Однажды вечером Дима пришел с работы и протянул мне два билета.
— Помнишь, ты хотела в Италию? В тот маленький городок на побережье?
Я смотрела на билеты, и слезы подступили к глазам. Мы так давно об этом мечтали, но всегда находились причины отложить: то маме нужно помочь с дачей, то у нее юбилей, то просто «неподходящее время».
— А… твоя мама? — вырвалось у меня. Старая привычка.
Дима улыбнулся.
— Моя мама — взрослый человек. Она справится. А наша семья — это мы с тобой. И нашей семье нужен отпуск.
Это было сказано так просто, но для меня прозвучало как самая важная декларация независимости.
За день до отъезда раздался звонок. Незнакомый номер. Я подняла трубку.
— Леночка? Это тетя Галя, — голос двоюродной сестры Тамары Павловны был вкрадчивым и полным сочувствия. — Я по поводу Тамары… Она совсем плоха. Сердце прихватило, лежит, не встает. Все Диму зовет… Может, навестите? Перед отъездом своим…

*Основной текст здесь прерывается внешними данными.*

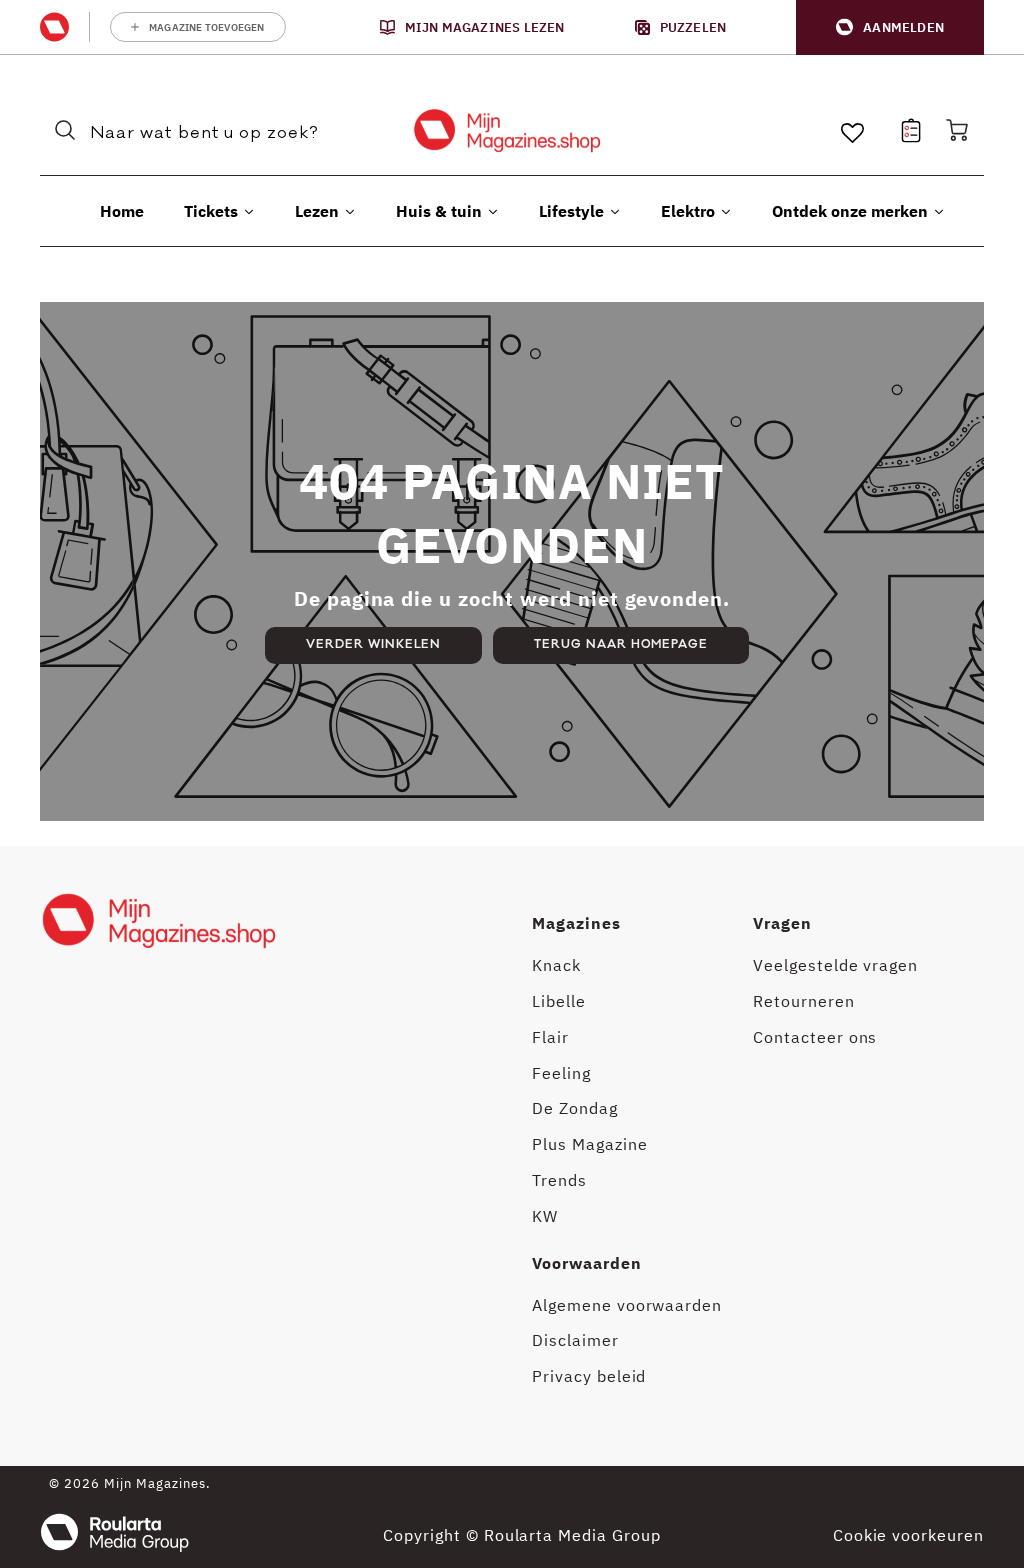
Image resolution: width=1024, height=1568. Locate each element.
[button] (890, 27)
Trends (559, 1180)
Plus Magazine (589, 1144)
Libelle (559, 1001)
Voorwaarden (587, 1263)
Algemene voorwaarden (627, 1305)
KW (545, 1216)
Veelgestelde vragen (835, 965)
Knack (556, 965)
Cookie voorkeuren (908, 1535)
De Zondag (575, 1108)
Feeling (561, 1073)
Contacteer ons (815, 1037)
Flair (550, 1037)
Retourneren (804, 1001)
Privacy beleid (589, 1376)
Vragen (782, 923)
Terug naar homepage (621, 644)
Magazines (576, 923)
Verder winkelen (373, 644)
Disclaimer (575, 1340)
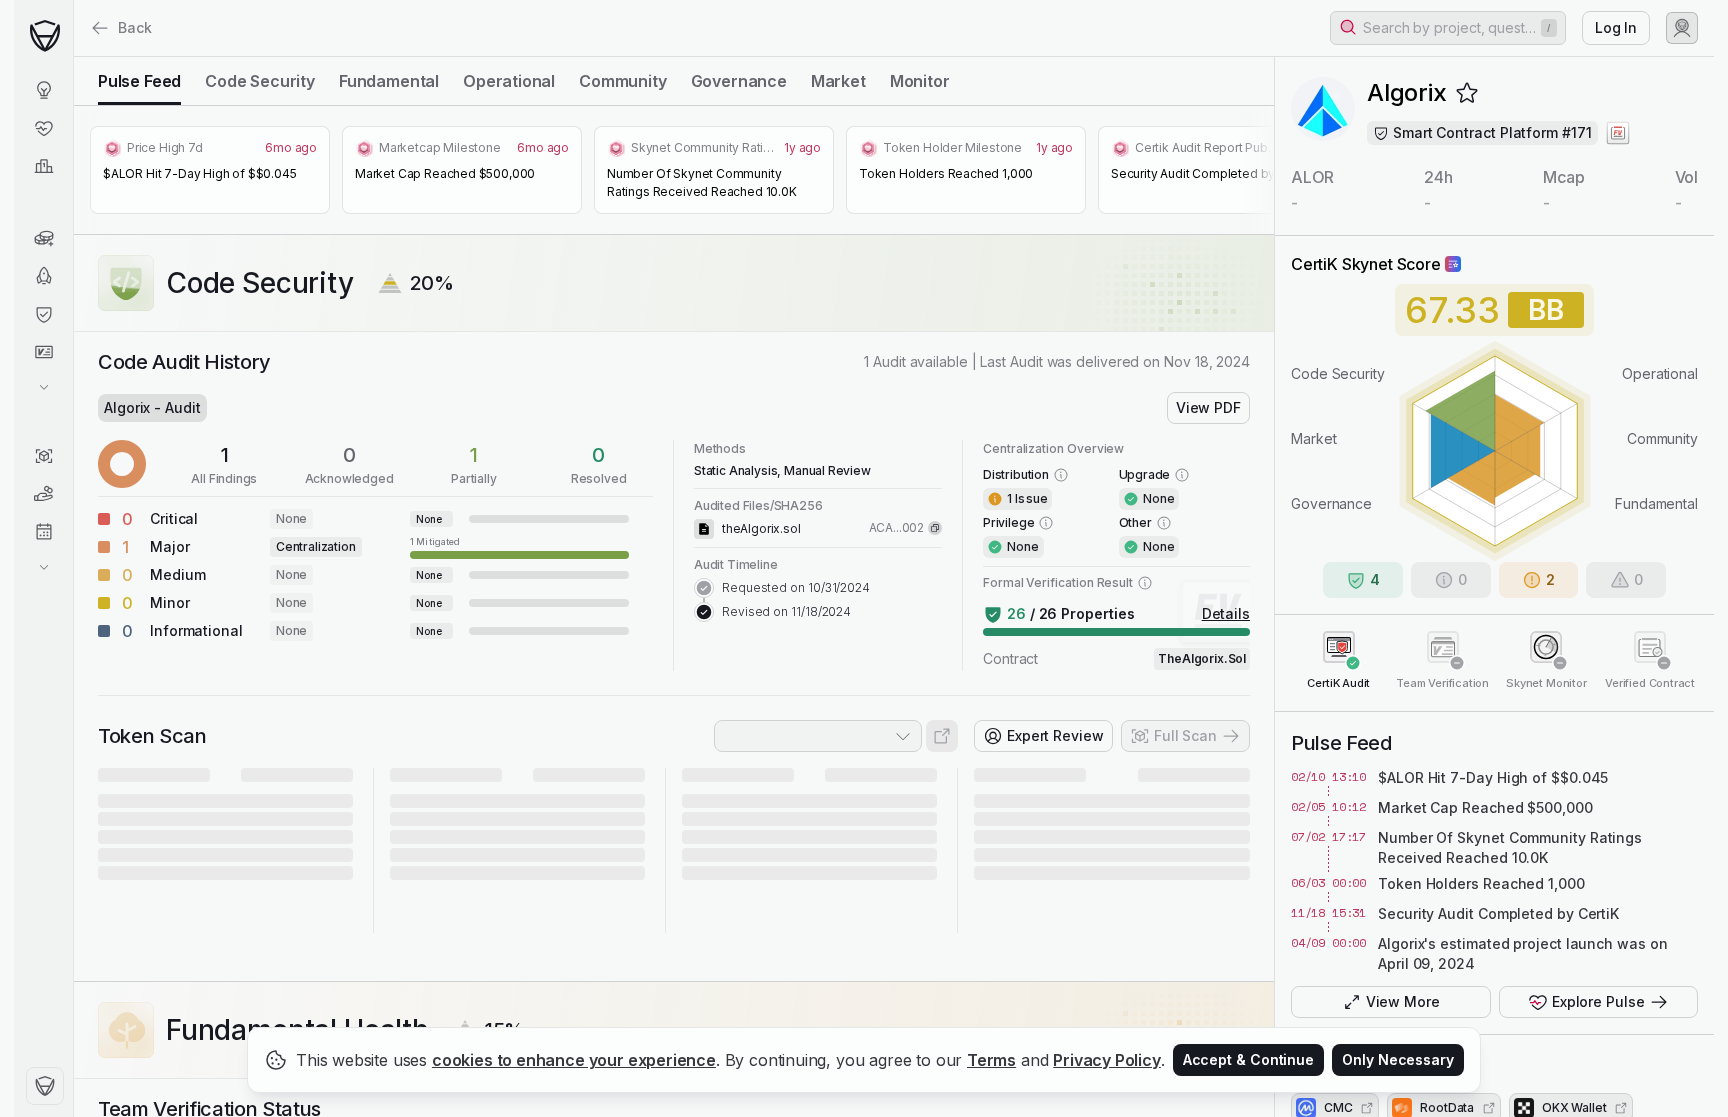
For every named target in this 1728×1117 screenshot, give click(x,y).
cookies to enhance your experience (574, 1060)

Холодная, липкая паутина вины поползла по спине. Старый трюк. Классика жанра. Раньше я бы уже металась по квартире, уговаривая Диму все бросить и ехать к маме.
Я молча протянула телефон Диме. Он выслушал, и лицо его не дрогнуло.
— Тетя Галя, здравствуй. Передай маме, что я желаю ей скорейшего выздоровления.
И еще передай, что у нее есть два пути: либо она принимает мой выбор и мою жену, и тогда у нее будет сын. Либо она продолжает играть в свои игры, и тогда она остается в одиночестве.
Третьего не дано.
Он нажал отбой.
Повисла пауза. Я смотрела на него, и мое сердце переполняла нежность и гордость.
— Ты был… жесток, — сказала я тихо.
— Нет, — он покачал головой и обнял меня. — Я был честен. С ней. И с собой. Хватит полумер.
На следующий день мы улетели. Мы гуляли по узким улочкам, ели пасту на берегу моря и много смеялись.